● Excerpted records:

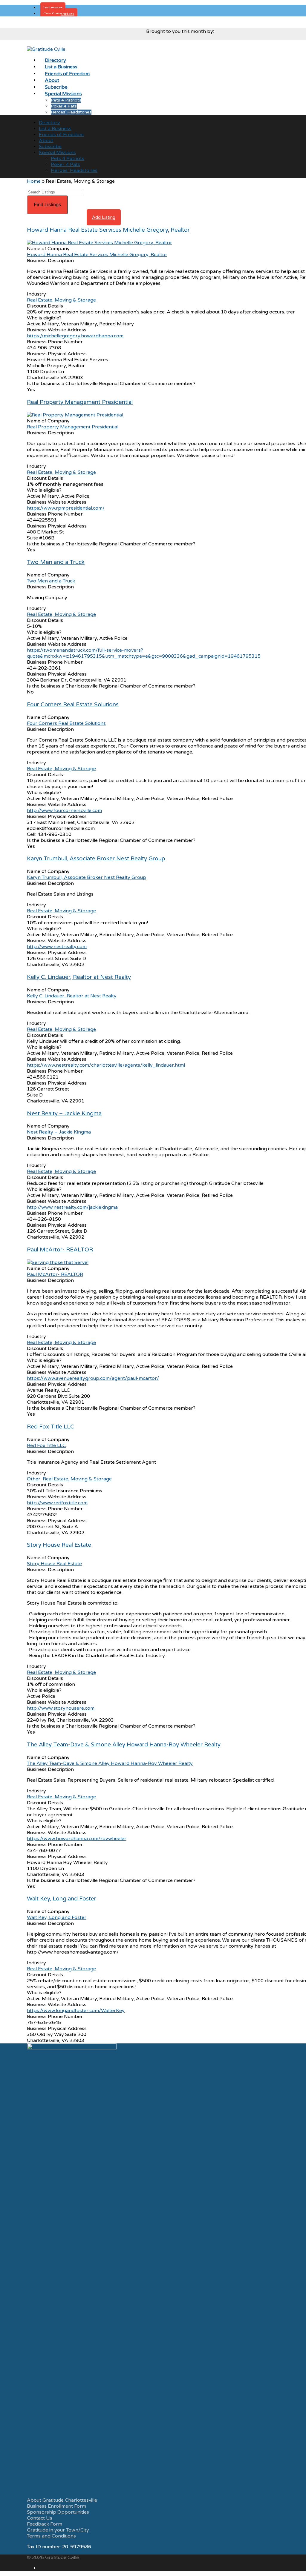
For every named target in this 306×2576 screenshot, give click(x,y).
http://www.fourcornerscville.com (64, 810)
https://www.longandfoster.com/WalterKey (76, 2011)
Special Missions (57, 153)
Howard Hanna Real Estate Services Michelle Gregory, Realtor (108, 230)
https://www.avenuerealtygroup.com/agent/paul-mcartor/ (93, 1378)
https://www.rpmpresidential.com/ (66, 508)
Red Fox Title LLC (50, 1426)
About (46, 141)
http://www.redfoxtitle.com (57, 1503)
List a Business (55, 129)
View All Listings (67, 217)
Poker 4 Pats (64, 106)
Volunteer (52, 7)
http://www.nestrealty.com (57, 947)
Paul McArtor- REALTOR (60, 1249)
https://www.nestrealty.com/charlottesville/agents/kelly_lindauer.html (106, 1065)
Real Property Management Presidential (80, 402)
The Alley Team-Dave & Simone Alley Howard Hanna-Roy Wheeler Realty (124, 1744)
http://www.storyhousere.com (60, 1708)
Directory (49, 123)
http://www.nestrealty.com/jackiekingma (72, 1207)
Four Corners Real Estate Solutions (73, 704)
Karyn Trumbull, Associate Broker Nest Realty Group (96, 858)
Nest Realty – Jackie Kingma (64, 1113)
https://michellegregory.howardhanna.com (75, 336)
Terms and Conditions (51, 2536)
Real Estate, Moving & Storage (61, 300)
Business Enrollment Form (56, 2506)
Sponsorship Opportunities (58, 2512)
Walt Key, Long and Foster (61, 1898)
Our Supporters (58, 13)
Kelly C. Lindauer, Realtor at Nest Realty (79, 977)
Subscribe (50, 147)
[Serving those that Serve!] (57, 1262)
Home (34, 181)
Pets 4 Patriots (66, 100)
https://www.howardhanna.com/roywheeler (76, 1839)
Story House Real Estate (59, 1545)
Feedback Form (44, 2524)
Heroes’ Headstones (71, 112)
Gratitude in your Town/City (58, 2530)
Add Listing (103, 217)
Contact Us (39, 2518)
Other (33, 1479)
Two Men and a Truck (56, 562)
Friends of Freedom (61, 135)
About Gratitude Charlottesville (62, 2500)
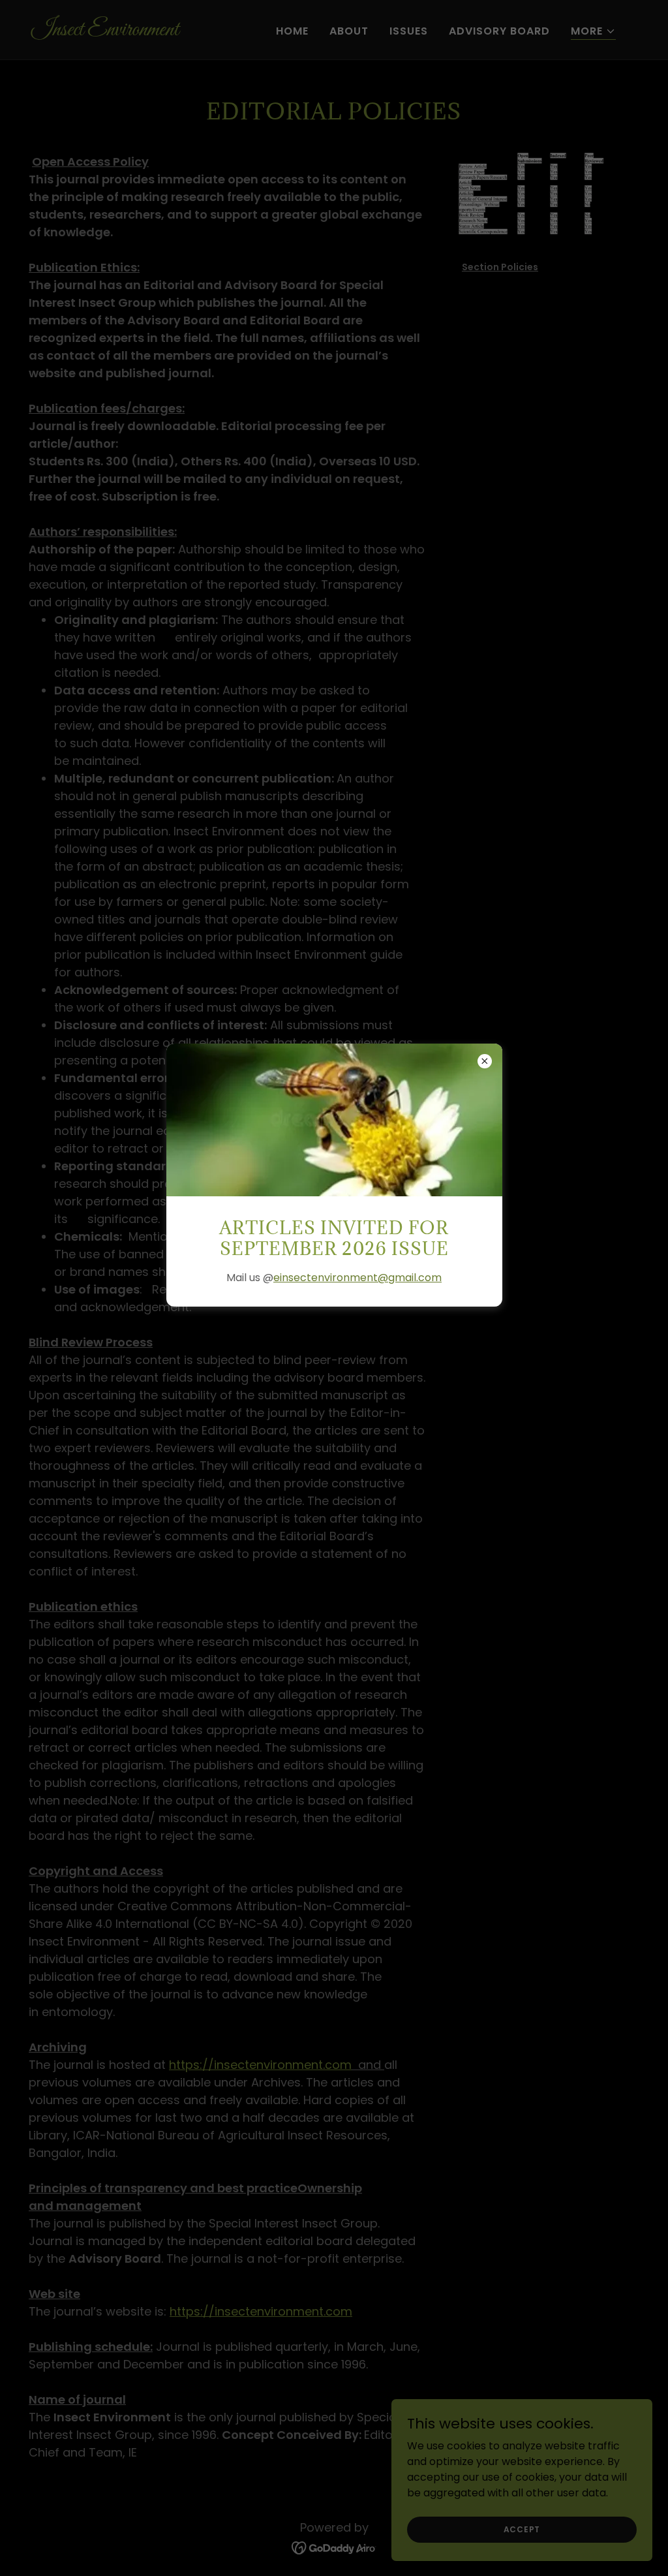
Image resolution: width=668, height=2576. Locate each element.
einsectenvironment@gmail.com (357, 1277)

* * *

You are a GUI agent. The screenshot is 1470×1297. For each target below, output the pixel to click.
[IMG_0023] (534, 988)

● What is being asked: Pick out every line of the listing containing the word "Gratitude", and show those lines.

● Reply to the exercise:
Gratitude in your Town/City (58, 2530)
About Gratitude Charlottesville (62, 2500)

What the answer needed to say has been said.